The Pharmacokinetics Laboratory is equipped with the following instruments:
An Agilent 6410 triple-quadrupole mass spectrometer coupled to an Agilent 1290 series HPLC is available. This instrument offers the highest sensitivity and specificity of the HPLC-MS systems in the lab. It is used for quantitation of drugs and their metabolites in the concentration range of high fg/ml to low pg/ml range. The mass spectrometer is equipped with electrospray and APCI ionization sources and can handle both negative and positive ions. The 1290 HPLC allows the use of small particle size HPLC columns for high-speed chromatography. Both standard sample vials and 96 well plate sample formats are deployed.
Two single-quadrupole HPLC-MS systems are available: Agilent G1946B and a G1956B. Both instruments are coupled to Agilent 1100 Series HPLCs. These instruments are used for the quantitation of drugs and their metabolites with concentrations in the high pg/ml range. Both mass spectrometers are equipped with electrospray or APCI ionization sources and can handle both negative and positive ions. Both standard sample vials and 96 well plate sample formats are accepted.

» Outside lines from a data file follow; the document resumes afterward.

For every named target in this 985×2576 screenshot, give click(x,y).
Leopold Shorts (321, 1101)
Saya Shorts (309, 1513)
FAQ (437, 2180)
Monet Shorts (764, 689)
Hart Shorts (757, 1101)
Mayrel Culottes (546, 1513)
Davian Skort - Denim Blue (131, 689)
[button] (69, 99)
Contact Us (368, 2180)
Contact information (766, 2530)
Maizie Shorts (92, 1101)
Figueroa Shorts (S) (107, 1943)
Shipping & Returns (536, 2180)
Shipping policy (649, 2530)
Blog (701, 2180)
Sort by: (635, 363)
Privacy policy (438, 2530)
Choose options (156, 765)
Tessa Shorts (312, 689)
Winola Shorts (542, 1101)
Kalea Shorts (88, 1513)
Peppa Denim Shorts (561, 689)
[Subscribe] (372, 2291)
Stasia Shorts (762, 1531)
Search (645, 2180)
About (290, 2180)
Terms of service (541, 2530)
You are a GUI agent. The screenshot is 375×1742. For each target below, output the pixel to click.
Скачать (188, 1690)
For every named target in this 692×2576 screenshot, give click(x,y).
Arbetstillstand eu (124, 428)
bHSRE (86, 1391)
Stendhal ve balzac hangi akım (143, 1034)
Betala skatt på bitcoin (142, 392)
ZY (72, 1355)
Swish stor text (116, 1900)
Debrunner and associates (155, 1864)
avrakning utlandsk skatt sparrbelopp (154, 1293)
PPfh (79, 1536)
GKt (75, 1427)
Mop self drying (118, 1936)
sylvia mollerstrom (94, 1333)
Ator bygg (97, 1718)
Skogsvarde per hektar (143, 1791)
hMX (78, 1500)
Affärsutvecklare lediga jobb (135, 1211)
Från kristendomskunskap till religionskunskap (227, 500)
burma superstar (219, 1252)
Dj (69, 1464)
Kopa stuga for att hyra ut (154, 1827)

A standard Agilent 1100 series HPLC system equipped with single wavelength UV, diode-array UV-Vis, fluorescence, and electrochemical detectors is available for analyses which require the use of HPLC mobile phases that are not amenable to MS detection (e.g., use of ion-pairing reagents). This HPLC accepts standard sample vials.
An Agilent 5973 single-quadrupole mass spectrometer equipped with 6890 GC is available for the analysis of volatile and semi-volatile analytes. The mass spectrometer is equipped with a standard electron impact source for positive ions. Sample introduction includes liquid injection and gas sampling via an Agilent 7694 Headspace sampler or a MARKES sampler which can sample from bags, cartridges, canisters, and on-line gas streams.
AB Sciex 6500 Tandem Quadrupole mass spectrometer. General application: High sensitivity fully automated quantification and screening. Quantitative proteomics, drug metabolism and interaction studies.